В результате организационная структура школы должна была состоять из: «а) детского сада, в котором воспитываются сироты-мальчики как китайские, так и русские от 5 до 10 лет; б) собственно училища, состоящего из 7 общих и 1 специального классов».

Решительно настроенный Генерального штаба капитан предусматривал возможность подготовки шпионов не только «с горшка», но и в исключительных случаях с 1-го класса школы, однако в любом случае с возраста не старше 10 лет. Всего в специнтернате должно было обучаться 300–320 человек, из которых после различных отборов около трети могли оказаться «пригодными к предстоящей деятельности». Разрабатывая образовательный курс школы по образцу коммерческих училищ, имея в виду, что прикрытие коммерсанта для разведчика является универсальным, Свирчевский призывал <ни на одну минуту» не упускать из виду основную цель подготовки детей: «Почему явится возможность несколько сократить курсы почти всех предметов в тех их частях, кои не могут способствовать совершенству знакомства с Востоком или усвоению тех знаний, которые облегчат выполнение задач разведки».

Самым же необходимым для «спецсирот» считалось:

«1. Возможно более полное и подробное изучение государств Востока.

2. Твердое знание, до степени совершенно свободной разговорной речи, английского, китайского и японского языков.

3. Практические специальные знания:

а) чертежное искусство;

б) ремесла;

в) телеграфное дело;

г) железнодорожное дело в том объеме, который даст возможность определить при разведке технические данные устройства дороги;

д) некоторые отделы курсов топографии, тактики, администрации,
Страница 10 из 24

фортификации;

е) хотя бы самые общие сведения об устройстве и организации военных флотов, что необходимо при разведке неприятельских портов».

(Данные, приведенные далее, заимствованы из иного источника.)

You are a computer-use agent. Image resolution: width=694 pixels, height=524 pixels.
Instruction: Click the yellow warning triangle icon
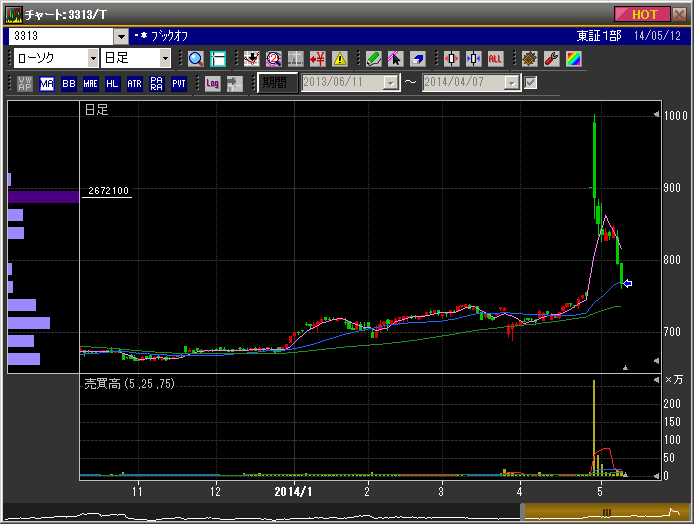point(340,59)
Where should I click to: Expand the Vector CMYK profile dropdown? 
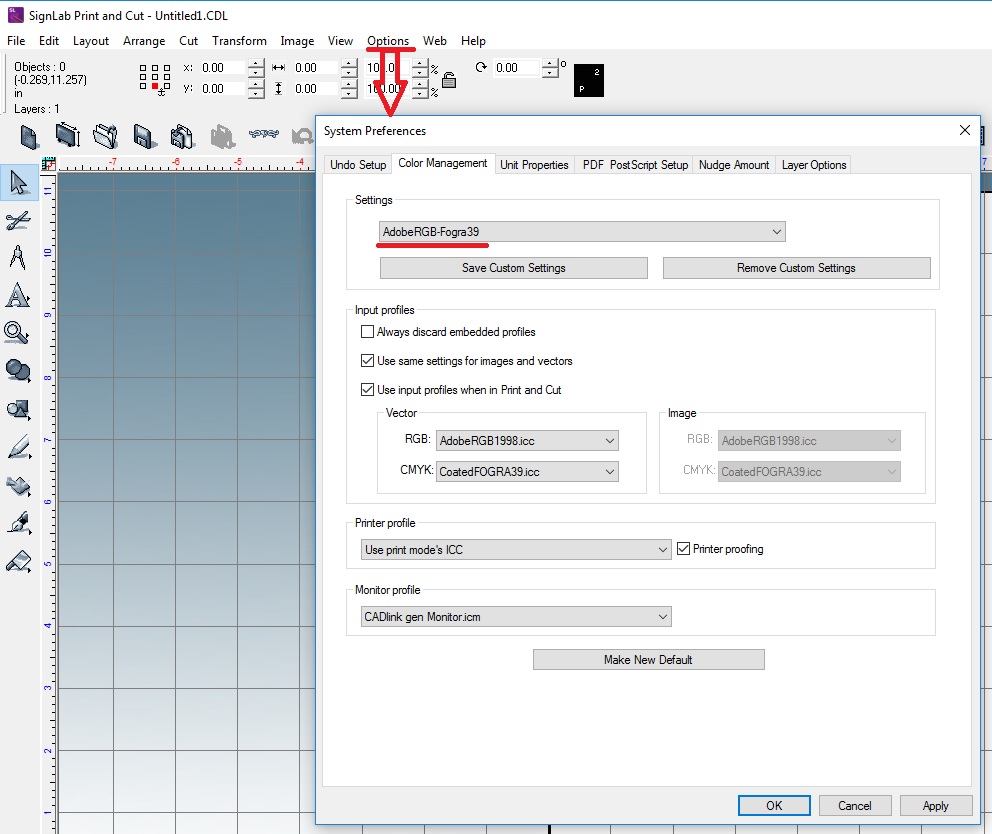527,471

Со свойственными ему практицизмом и предусмотрительностью капитан Свирчевский для «курсантов» старших классов школы летнюю стажировку в Японии. После окончания обучения выпускники на два-три месяца должны были прикомандировываться к штабу округа, где после нового этапа отбора лучшие направлялись бы в войска для подготовки к поступлению в военные училища и дальнейшей службе в разведке. Не забыты были интересы «крыши»: признанные неспособными «для выполнения задач тайного разведывания могут, дабы не терять их для пользы службы, назначаться в распоряжение наших консулов Дальнего Востока». Бедный МИД – неспособные сплавлялись туда, где своей неспособностью по роду службы должны были представлять величие державы!

Основной же части выпускников должны были быть поставлены задачи на ведение разведки, после чего им следовало «отправляться по одиночке для выполнения служебного поручения» и исполнять эти поручения не менее 4–5 лет.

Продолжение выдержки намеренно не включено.